The Columbia tragedy is a classic example of a common human decision-making error, according to Georgetown University professors Robin Dillon-Merrill and Catherine Tinsley: the tendency to overlook near-miss events. Rather than viewing each completed mission as a near miss—an event that could have been a tragedy if luck had not intervened—NASA personnel regarded each mission as a success. That overoptimistic outlook prevented the agency from addressing the problem of falling debris in time to prevent the Columbia tragedy.

In their research, Dillon-Merrill and Tinsley have found growing evidence that we all tend to overlook close calls that lack obvious cues a crisis almost occurred—a tendency that can lead to disaster in the realm of negotiation. After our decisions result in an apparent success, we tend to disregard the role of luck or chance in that positive outcome, Dillon-Merrill and Tinsley discovered in their research. Rather than interpreting a near-miss event as a potential failure, we code it as a success.
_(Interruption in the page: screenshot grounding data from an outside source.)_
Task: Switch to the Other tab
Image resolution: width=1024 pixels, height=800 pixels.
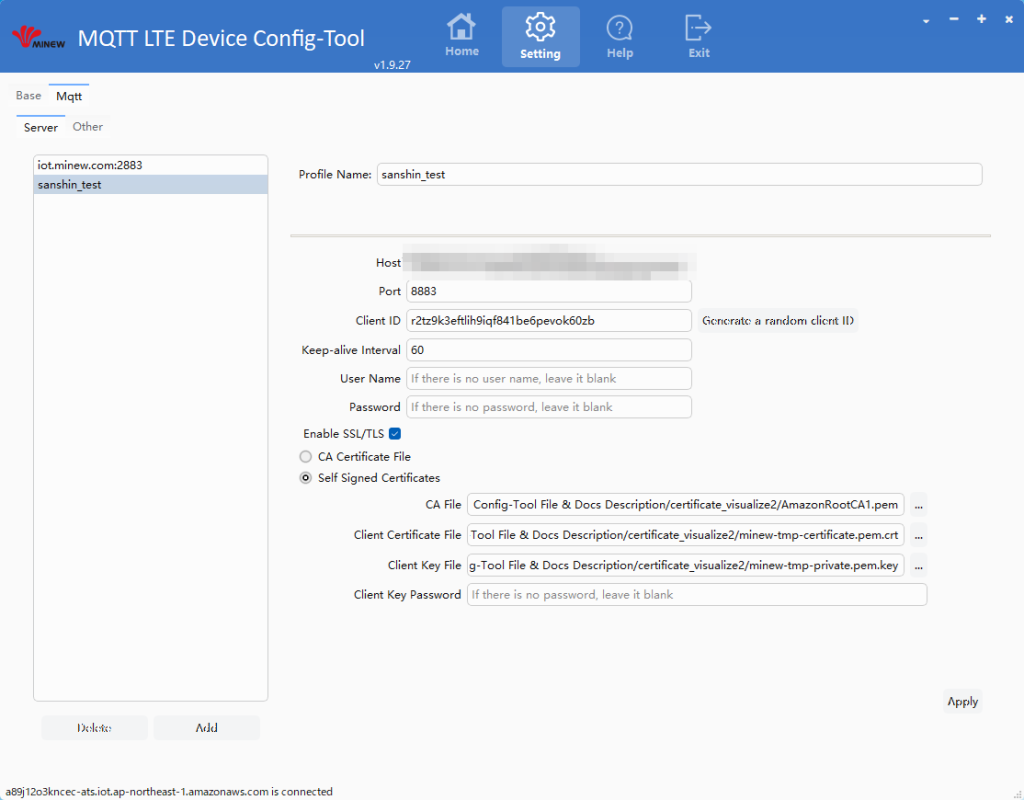Action: click(x=88, y=127)
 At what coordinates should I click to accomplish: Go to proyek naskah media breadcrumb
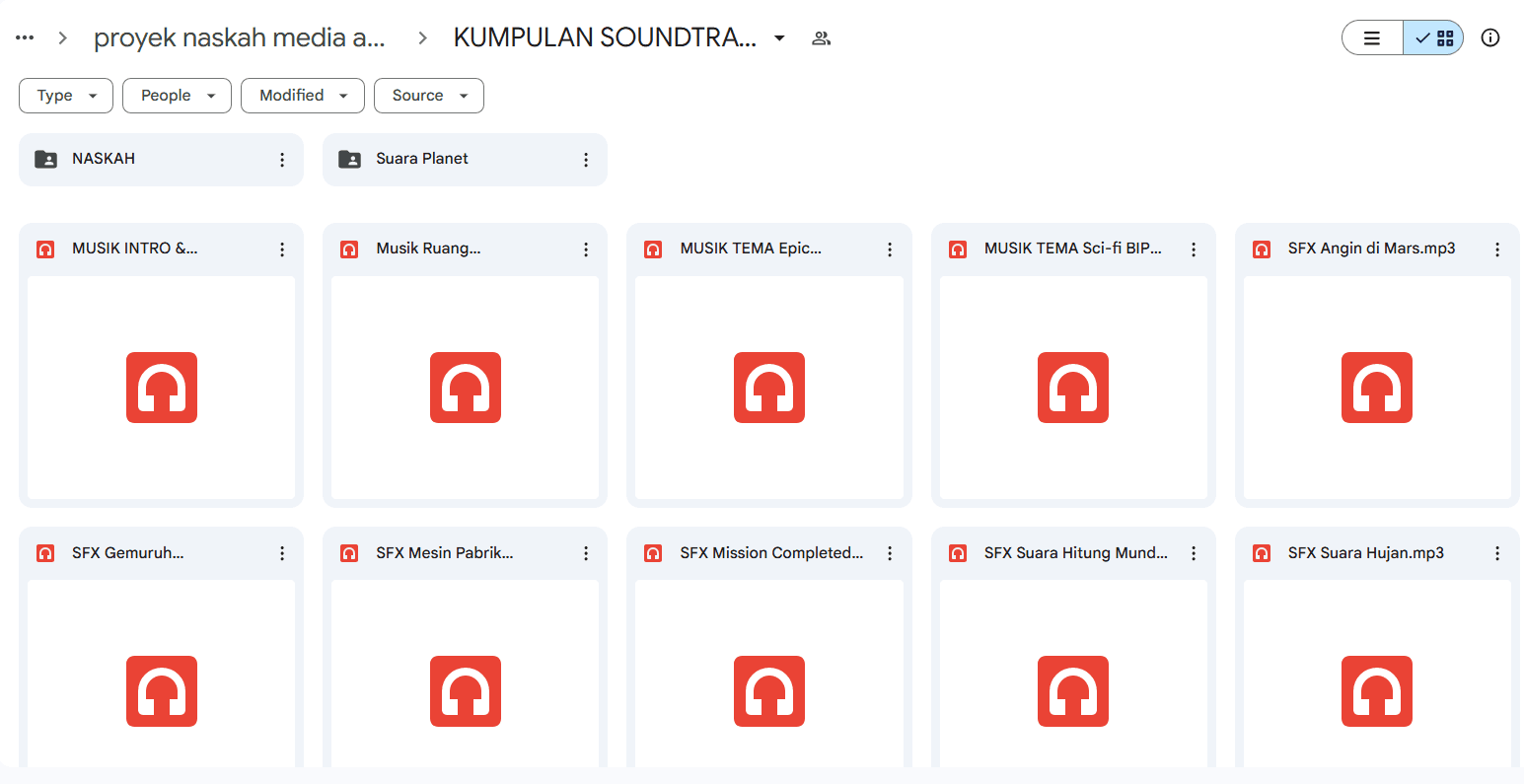click(240, 37)
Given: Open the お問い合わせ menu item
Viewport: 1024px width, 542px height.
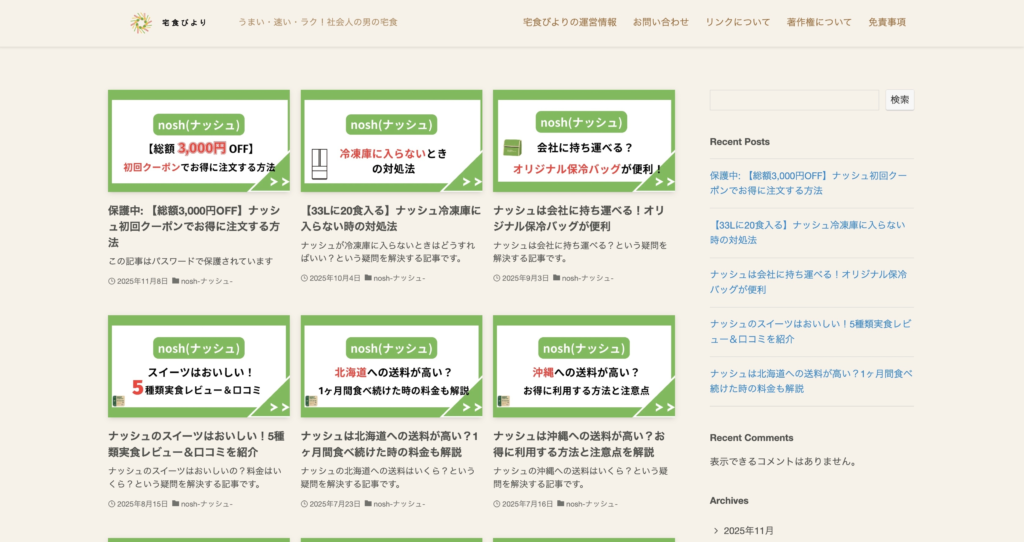Looking at the screenshot, I should tap(660, 22).
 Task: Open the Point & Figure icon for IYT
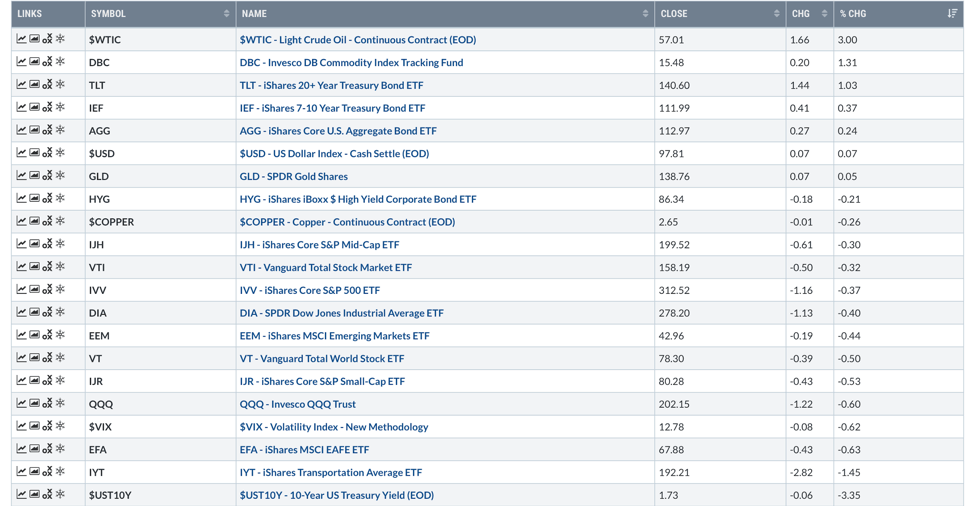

Unfortunately, when our risky decisions turn out well due to chance, we begin to believe we’re impervious to failure—and our decisions become even riskier. The key to preventing disasters in your organization is to pay more attention to near misses, according to Dillon-Merrill and Tinsley. To do so, follow three pieces of advice:

  1. Curb your optimism. To avoid engaging in overly risky behavior, develop a healthy skepticism toward apparent successes. Ask yourself, “What role did luck play? How close did we come to failure? What will happen if our luck runs out?” Perform cost-benefit analyses of risky decisions—and heed the results.
  2. Create a culture of safety. Instead of rewarding employees for seemingly successful outcomes or punishing them for apparent failures, examine their decision-making and negotiation processes. Encourage your employees to study recent near misses with the goal of avoiding future crises.
  3. Question amazing offers. Whenever you’re offered a deal that seems too good to be true, consider whether your counterpart might be caught up in a risky spiral of ignoring near misses. If the other side won’t take a more cautious approach, look for a new negotiating partner.